Inspiration

NeuroDOOM grows out of my long-term obsession with what I call Strange Computing – exploring non-standard forms of computation such as quantum processes, biological networks and telepathy instead of classic silicon chips.

I was also deeply inspired by the legendary 90s video game DOOM and its hacker folklore: the challenge to make it run on anything – calculators, pregnancy tests, even inside DOOM itself. I wanted to ask: what if the next platform isn’t a device, but a living human brain organoid biocomputer? At the same time, I’m concerned by the Greely Dilemma around organoid intelligence (OI): if a brain organoid in a dish somehow suffers, how would we even know? NeuroDOOM is my way to shine a light on the ethics of using human brain organoids in hybrid human–machine systems, by translating an iconic game about demons into a new arena: Knee-Deep in the Alive.

How I built it

NeuroDOOM is a biocomputing, telepathic game experiment powered by human brain organoids using remotely the FinalSpark’s Neuroplatform.

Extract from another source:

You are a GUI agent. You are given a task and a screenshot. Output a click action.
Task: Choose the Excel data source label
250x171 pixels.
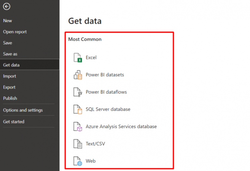pos(91,58)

  1. The biocomputer Brain organoids (tiny clusters of human neurons grown from stem cells) live on multi-electrode arrays and are connected to digital interfaces. Their electrical activity becomes the brain output of the system.

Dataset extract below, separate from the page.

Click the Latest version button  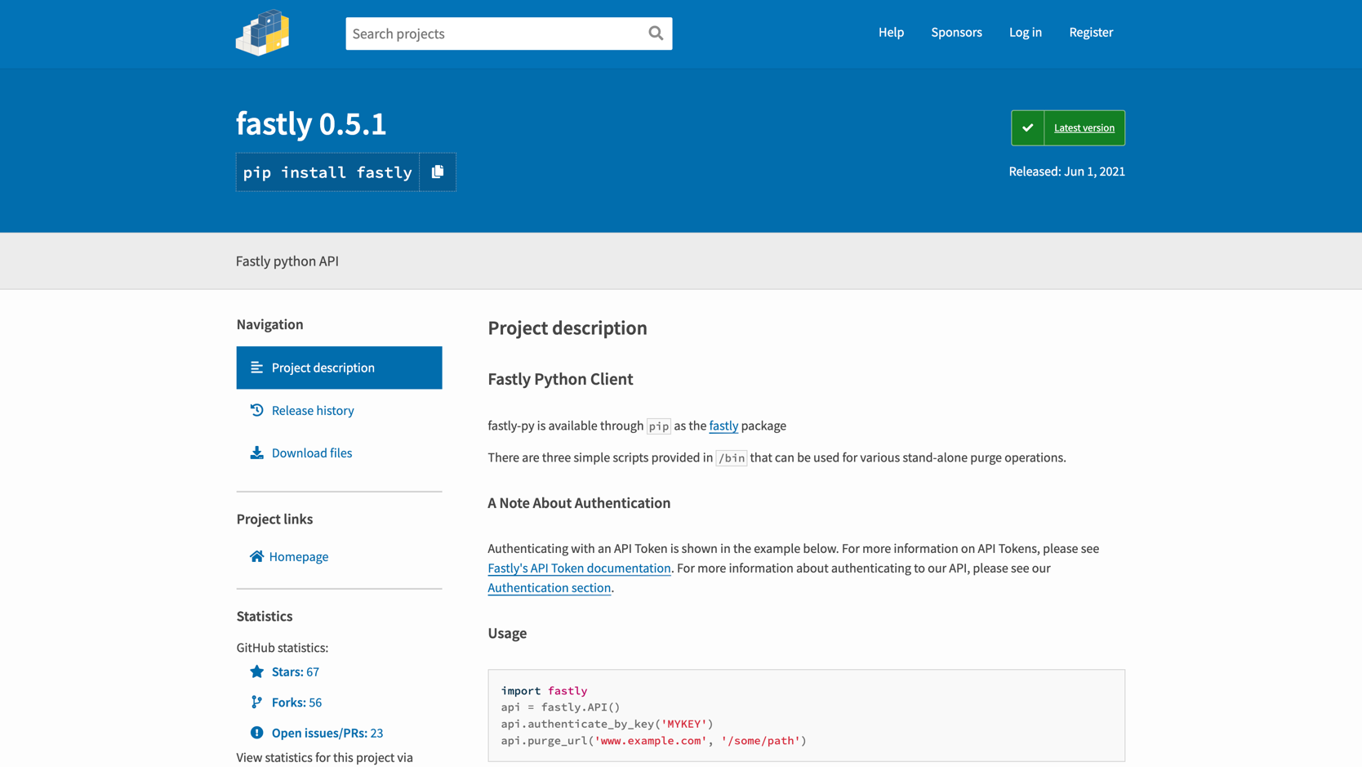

  2. Signal-to-decision layer I scrape live activity data from the Neuroplatform stream and later via API. A custom interpreter uses LLMs (DeepSeek-V3, Qwen3) to map these signals to simple DOOM-like decisions: turn, move, fire – so the organoid effectively becomes the player.

  3. AI visualisation and sound Those decisions and signals are converted into prompts for image, video and sound models (DALL·E, Stable Diffusion, Sora, Hailuo, ElevenLabs). Instead of rendering the original DOOM engine, I let these models hallucinate new, uncanny DOOM-like realities – monsters, corridors, glitches – guided by the organoids' choices.

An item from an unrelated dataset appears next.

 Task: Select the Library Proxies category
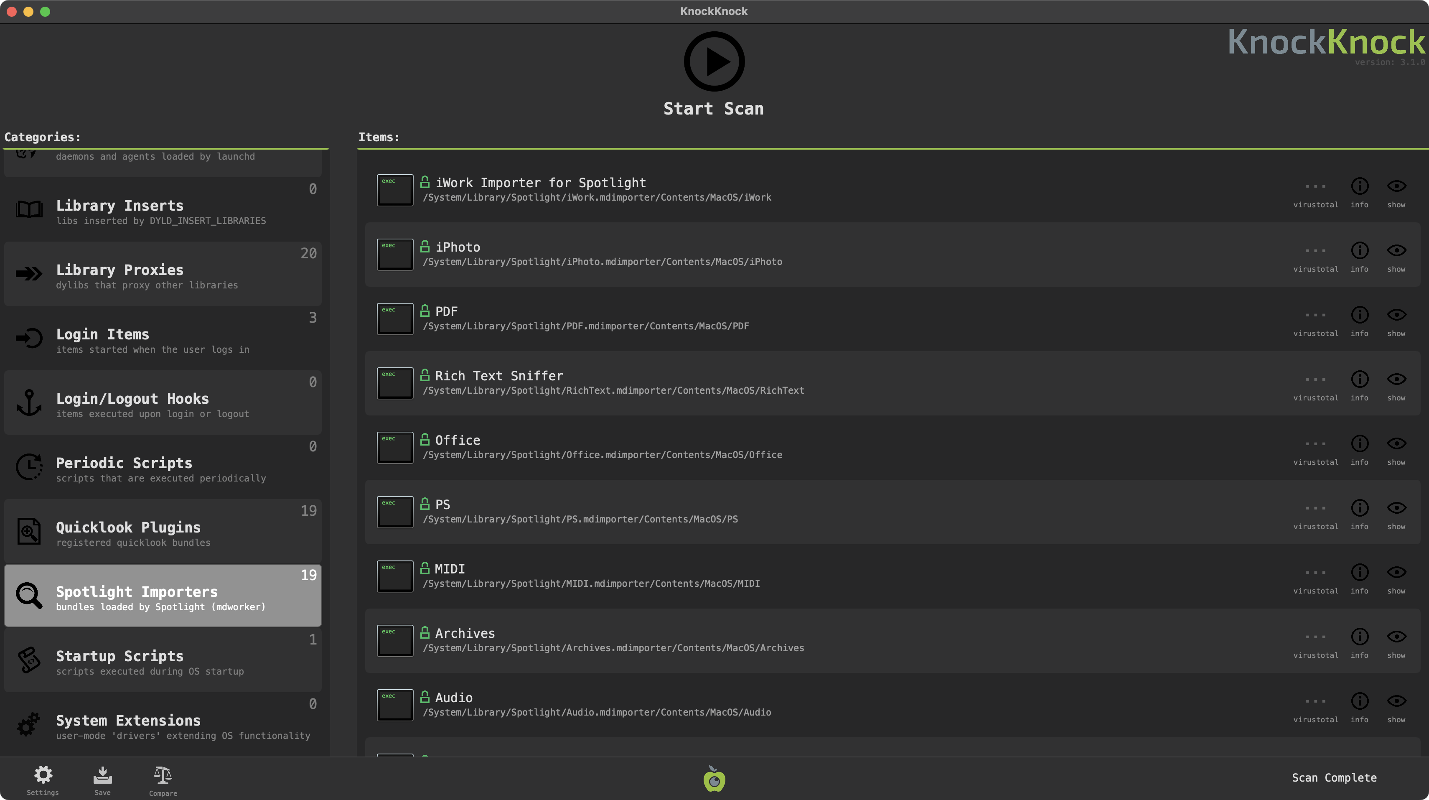(163, 274)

  4. Telepathy and closed-loop experiment I watch the generated sequence in Paris while the biocomputer sits in Vevey, Switzerland, about 400 km away. My role is not to play, but to act as a visualization and telepathic medium: brain-to-brain, I mentally send back the images and atmosphere to the organoid. This creates a closed-loop experiment: the organoids' output changes the future input it receives, only here the loop is mediated through my nervous system and AI models rather than simple electrical stimulation. In short: the biocomputer has agency, and I become its interface, ritual assistant and cinematographer.

Challenges

The biggest challenge was asymmetry of access: on the output side, I could scrape and later access organoid activity data via the Neuroplatform API. On the input side, I had no authorised direct channel to stimulate the organoids, and in general, precise writing to organoids is still very limited scientifically. This is exactly why, in the broader MindWare project, I chose telepathy as the main input method: if I can’t legally or technically plug into the organoids MEAs, I can still experiment with attention, mental imagery, and presence as a kind of soft, no-contact interface.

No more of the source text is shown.